Building on the rich body of scholarship on African American blues women that emerged during the 1980s and early 1990s, the papers delivered by Casey and Woolner set out to complicate our understanding both of black women entertainers and of the political and cultural impact of their recordings and live performances. Since earlier scholars had already established that blues women played a pivotal role in the development and cultural dissemination of black working-class feminism and lesbian cultural politics, Casey and Woolner were able to focus, instead, on the ways in which these entertainers manipulated shifting racial, sexual and gender ideologies, as well as the extent to which these exemplars of black working-class feminism were enabled—or even shaped—by a white-male-controlled culture industry.
Focusing on the long-overlooked male impersonator Lillyn Brown, Casey’s paper explored what she called “Americans’ love/hate relationship with racial and gender ambiguity.” She showed how Brown’s shifting repertoire of performances—from “Indian Princess” to African American blues woman and singing black male dandy—exploited her mixed racial heritage (Iroquois and African American) to call into question both the fixity of race and the inevitability of gender. According to Casey, Brown’s complex racial and gender performances “provide historians with a missing link between the gender impersonators…who attracted slumming tourists to cabarets, drag balls and speakeasies, the cross-dressers and ethnic impersonators of the vaudeville stage, and the innovative and unapologetically sensual black ‘mothers of the blues.’”

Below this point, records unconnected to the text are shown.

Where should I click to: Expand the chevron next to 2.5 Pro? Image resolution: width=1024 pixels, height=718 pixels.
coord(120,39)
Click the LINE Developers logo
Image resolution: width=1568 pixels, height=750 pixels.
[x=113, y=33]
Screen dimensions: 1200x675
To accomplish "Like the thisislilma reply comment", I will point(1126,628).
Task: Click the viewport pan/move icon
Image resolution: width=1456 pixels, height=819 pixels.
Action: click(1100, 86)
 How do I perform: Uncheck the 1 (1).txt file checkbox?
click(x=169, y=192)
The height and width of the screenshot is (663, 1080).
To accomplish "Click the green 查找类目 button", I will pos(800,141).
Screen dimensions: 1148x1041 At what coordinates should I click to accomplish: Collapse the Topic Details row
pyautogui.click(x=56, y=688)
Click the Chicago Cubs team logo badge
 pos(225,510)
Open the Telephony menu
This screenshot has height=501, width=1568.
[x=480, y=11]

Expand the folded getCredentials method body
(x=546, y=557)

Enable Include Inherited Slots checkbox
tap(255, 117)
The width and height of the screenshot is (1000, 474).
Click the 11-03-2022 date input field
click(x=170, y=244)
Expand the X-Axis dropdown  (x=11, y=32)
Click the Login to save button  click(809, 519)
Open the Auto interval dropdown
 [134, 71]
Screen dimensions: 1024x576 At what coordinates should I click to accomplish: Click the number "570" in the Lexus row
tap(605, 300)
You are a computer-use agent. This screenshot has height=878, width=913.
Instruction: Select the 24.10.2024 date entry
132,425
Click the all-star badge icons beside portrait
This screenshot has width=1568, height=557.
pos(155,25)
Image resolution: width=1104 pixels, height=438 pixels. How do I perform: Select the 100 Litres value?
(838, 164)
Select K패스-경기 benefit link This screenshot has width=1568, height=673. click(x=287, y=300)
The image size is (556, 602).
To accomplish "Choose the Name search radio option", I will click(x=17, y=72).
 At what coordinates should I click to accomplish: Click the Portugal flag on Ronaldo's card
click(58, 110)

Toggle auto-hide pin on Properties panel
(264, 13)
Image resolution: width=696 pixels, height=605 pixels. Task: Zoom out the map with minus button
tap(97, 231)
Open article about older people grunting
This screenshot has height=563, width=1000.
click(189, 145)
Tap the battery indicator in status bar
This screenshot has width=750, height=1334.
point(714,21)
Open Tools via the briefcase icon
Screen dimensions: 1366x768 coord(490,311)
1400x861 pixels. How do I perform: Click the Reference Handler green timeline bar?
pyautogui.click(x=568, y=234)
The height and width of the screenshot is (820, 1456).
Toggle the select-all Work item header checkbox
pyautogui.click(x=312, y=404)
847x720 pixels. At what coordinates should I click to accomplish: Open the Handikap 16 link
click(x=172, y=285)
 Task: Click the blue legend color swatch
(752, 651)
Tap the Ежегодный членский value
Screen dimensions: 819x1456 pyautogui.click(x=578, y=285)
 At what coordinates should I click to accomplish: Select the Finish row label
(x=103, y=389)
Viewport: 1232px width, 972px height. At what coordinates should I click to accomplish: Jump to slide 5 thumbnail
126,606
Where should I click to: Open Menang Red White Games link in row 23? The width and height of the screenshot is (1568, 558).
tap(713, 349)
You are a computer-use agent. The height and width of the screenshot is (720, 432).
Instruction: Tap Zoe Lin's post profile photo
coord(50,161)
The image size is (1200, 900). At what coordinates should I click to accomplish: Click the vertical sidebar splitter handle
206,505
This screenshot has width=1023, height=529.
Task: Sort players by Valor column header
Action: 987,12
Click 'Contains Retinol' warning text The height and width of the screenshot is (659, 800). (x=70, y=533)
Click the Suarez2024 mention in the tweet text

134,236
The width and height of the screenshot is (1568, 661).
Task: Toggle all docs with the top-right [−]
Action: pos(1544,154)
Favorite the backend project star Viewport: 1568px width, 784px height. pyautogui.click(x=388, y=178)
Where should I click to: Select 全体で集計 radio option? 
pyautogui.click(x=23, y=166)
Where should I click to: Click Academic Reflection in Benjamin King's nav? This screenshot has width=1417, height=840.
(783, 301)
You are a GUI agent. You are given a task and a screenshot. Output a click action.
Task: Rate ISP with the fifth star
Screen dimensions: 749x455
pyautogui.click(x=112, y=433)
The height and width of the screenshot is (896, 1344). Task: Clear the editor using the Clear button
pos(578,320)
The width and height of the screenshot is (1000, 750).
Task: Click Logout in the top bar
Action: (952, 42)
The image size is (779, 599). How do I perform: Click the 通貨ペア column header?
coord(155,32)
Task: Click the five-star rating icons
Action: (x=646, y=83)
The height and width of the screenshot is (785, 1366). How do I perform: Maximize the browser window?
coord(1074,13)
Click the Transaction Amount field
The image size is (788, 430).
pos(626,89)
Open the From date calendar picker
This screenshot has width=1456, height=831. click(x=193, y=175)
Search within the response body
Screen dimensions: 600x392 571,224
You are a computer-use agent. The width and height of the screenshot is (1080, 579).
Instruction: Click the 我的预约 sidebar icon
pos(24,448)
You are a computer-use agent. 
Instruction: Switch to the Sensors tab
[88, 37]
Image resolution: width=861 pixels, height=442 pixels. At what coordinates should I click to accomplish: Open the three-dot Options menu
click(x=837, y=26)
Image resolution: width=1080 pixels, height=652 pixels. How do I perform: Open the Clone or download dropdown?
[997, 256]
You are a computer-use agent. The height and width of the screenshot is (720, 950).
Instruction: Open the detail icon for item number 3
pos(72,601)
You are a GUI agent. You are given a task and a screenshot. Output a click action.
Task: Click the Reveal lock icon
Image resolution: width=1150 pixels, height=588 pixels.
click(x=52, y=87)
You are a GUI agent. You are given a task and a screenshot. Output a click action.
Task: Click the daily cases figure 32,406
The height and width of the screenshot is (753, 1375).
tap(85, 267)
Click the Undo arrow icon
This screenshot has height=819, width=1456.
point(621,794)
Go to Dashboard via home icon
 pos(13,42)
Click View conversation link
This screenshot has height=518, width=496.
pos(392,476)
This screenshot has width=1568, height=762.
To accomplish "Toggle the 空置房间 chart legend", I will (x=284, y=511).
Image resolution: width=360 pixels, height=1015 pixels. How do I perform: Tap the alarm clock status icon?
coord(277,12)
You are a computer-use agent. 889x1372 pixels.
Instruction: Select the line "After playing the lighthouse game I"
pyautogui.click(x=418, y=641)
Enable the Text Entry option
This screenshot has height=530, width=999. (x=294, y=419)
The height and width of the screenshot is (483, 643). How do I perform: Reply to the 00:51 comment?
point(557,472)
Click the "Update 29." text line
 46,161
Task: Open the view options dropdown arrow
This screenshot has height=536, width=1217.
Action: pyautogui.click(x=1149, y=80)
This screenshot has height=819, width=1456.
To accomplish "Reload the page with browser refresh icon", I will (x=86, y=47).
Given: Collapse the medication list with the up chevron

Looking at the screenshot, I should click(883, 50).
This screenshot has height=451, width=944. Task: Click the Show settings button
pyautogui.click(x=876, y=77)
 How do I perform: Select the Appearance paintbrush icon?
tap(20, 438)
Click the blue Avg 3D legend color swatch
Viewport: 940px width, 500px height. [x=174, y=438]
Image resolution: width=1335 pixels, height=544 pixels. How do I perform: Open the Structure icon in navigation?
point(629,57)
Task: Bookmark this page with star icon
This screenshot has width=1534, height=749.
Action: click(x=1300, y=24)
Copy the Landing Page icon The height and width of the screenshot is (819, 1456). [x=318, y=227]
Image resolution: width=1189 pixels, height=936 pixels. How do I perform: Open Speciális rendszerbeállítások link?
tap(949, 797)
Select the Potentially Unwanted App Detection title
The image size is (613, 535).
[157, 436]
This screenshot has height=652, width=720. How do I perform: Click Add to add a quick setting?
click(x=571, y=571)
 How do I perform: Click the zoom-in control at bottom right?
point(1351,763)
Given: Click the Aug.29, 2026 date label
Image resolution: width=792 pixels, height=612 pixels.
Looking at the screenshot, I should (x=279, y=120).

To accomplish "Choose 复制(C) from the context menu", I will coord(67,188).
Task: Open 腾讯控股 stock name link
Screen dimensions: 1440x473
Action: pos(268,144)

While Casey’s paper expanded the pantheon of 1920s black women performers to include a forgotten male impersonator, Woolner’s paper challenged us to reexamine the now-canonical figure of Ma Rainey and to question the transgressiveness of her equally canonical recording, “Prove It on Me Blues.” In particular, Woolner reminded us that Rainey was a seasoned vaudeville entertainer, who likely performed the lyrics of her songs, much as she performed comedic skits. “Prove It on Me Blues” may well have constituted “a proud declaration of lesbianism,” Woolner argued, but the lesbianism in question may not have been Rainey’s own but that of a character she created for the purposes of the song. Moreover, Woolner cautioned us to think more carefully about dialectical production and dissemination of Rainey’s song, asking what it might mean that “one of the first examples of what we might call a queer popular cultural production made by an African American woman…could not be disseminated to the masses without the white male controlled culture industry putting its stamp of disapproval on the product itself,” in the form of an advertisement that appeared to depict a white policeman attempting to break up the interactions of a mannishly attired woman and her female companions on the street.